**Task objective**
The data below should be printed in full, exactly, and without any of its images.

**Data under study**
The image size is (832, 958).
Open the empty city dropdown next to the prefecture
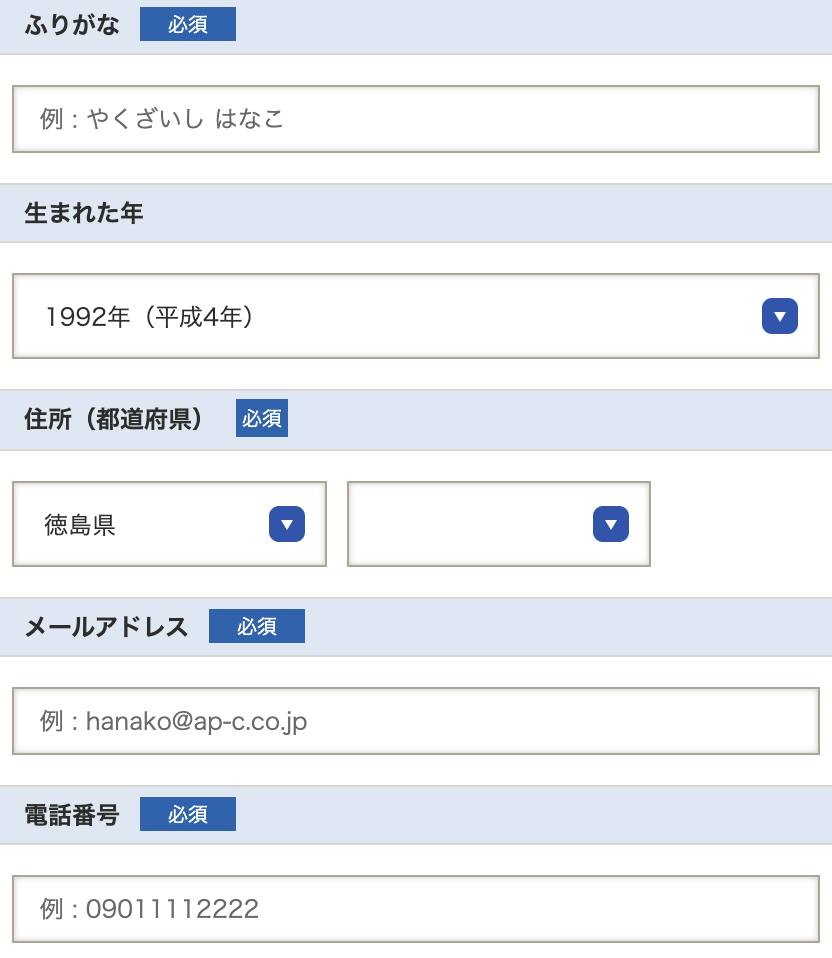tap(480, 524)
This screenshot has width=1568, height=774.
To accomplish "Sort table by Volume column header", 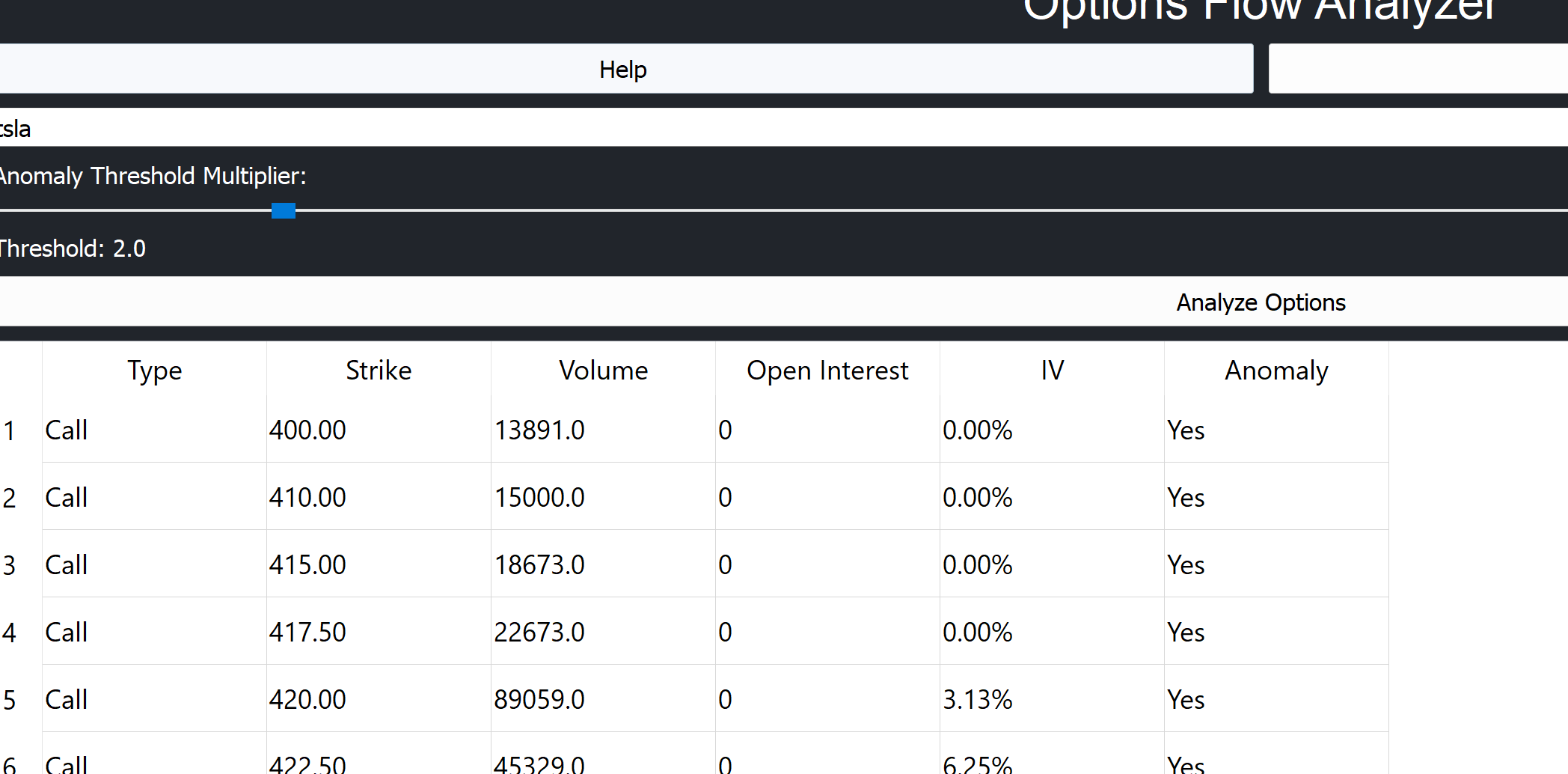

**Expected answer**
The image size is (832, 958).
Open the empty city dropdown next to the prefecture
tap(480, 524)
This screenshot has width=1568, height=774.
To accomplish "Sort table by Volume column header", 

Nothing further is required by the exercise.